Acipi luta a favor da categoria e pede para que prefeito intermedie

Entidade reforça que não é o comércio e serviços que disseminam a Covid-19, e sim as aglomerações. (Foto: Divulgação)

Diante da última decisão dos Governos Estadual e Municipal de limitação do funcionamento dos estabelecimentos e em apoio aos seus cerca de 6 mil associados, a Acipi (Associação Comercial e Industrial de Piracicaba) entregou ontem (26), ao secretário de Governo, Carlos Beltrame, um ofício endereçado ao prefeito de Piracicaba, Luciano Almeida (DEM), solicitando uma reunião com o Ministério Público para expor o pedido dos comerciantes locais. O documento vem ao encontro das manifestações de bares e restaurantes, que tiveram suas atividades restringidas desde segunda-feira.
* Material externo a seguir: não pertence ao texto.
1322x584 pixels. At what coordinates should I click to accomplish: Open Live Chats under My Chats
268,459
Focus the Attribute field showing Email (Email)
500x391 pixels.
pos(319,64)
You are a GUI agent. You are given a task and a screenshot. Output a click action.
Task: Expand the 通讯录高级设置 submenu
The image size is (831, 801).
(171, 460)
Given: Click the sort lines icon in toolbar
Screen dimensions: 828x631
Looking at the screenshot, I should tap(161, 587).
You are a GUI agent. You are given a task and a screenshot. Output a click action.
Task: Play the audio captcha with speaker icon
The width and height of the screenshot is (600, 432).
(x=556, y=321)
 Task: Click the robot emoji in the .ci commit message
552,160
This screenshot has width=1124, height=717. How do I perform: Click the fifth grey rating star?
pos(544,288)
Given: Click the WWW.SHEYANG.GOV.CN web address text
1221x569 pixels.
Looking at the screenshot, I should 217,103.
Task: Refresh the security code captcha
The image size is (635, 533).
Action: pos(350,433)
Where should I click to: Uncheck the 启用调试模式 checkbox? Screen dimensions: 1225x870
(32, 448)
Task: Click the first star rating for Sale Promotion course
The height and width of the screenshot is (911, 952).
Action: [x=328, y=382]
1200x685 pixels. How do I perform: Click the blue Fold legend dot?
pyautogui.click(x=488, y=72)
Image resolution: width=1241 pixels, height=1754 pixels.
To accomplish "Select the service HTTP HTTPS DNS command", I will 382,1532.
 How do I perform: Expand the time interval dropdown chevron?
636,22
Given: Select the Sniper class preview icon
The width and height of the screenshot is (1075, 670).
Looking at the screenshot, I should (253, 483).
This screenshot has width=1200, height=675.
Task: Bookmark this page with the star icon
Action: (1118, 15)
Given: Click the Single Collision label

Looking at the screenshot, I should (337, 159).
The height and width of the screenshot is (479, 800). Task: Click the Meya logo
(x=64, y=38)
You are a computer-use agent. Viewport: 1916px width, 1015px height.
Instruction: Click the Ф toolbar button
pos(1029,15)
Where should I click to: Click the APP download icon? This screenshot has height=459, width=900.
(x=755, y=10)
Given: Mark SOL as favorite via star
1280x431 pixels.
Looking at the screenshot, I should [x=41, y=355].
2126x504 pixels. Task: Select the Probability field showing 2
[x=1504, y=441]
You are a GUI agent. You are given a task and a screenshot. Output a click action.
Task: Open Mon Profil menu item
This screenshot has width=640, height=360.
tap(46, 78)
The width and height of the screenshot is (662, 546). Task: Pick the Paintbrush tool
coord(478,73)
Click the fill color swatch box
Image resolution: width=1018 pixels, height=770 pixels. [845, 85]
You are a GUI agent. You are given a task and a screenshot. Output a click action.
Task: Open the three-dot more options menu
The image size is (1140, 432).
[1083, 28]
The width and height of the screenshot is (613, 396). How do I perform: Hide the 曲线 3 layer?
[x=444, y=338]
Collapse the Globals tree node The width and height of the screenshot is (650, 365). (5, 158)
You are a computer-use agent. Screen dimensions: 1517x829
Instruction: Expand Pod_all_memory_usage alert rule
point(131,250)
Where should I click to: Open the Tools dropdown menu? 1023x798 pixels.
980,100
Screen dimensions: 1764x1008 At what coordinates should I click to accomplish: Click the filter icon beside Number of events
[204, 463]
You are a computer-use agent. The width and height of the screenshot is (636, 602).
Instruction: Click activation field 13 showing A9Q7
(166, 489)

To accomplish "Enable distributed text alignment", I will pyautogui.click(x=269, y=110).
Entre as reivindicações, está o encaminhamento, ao Comitê do Centro de Contingência contra Covid-19 do Governo do Estado, de uma análise aprofundada realizada pela entidade que demonstra a não relação de casos de Covid-19 com o funcionamento do comércio e serviços.

O cruzamento de dados revelou que, no início da pandemia, mesmo com o comércio e serviços fechados, o número de casos de covid-19 aumentou consideravelmente. “Em julho, quando o pico de casos foi registrado, os dois setores continuaram sem poder abrir suas portas. A partir de agosto, com a retomada das atividades e flexibilização do horário de funcionamento, o número de casos da doença diminuiu consideravelmente (nos meses de agosto, setembro, outubro e novembro). Isso demonstra, mais uma vez, que não há relação entre o comércio e serviços e a disseminação do vírus”, disse o presidente da Acipi, Luiz Carlos Furtuoso.

“Observamos, ainda, que, após a eleição, em novembro, houve um impacto também em dezembro devido à aglomeração e contato durante a votação. Já em janeiro, observa-se que a elevada taxa de pessoas contaminadas se deve ao fato das aglomerações de fim de ano, além das idas às praias”, avaliou.

A Acipi reafirma sua posição em prol de todos os setores empresariais e defende que os casos têm aumentado por conta das aglomerações clandestinas, entre outras reuniões sem os devidos cuidados.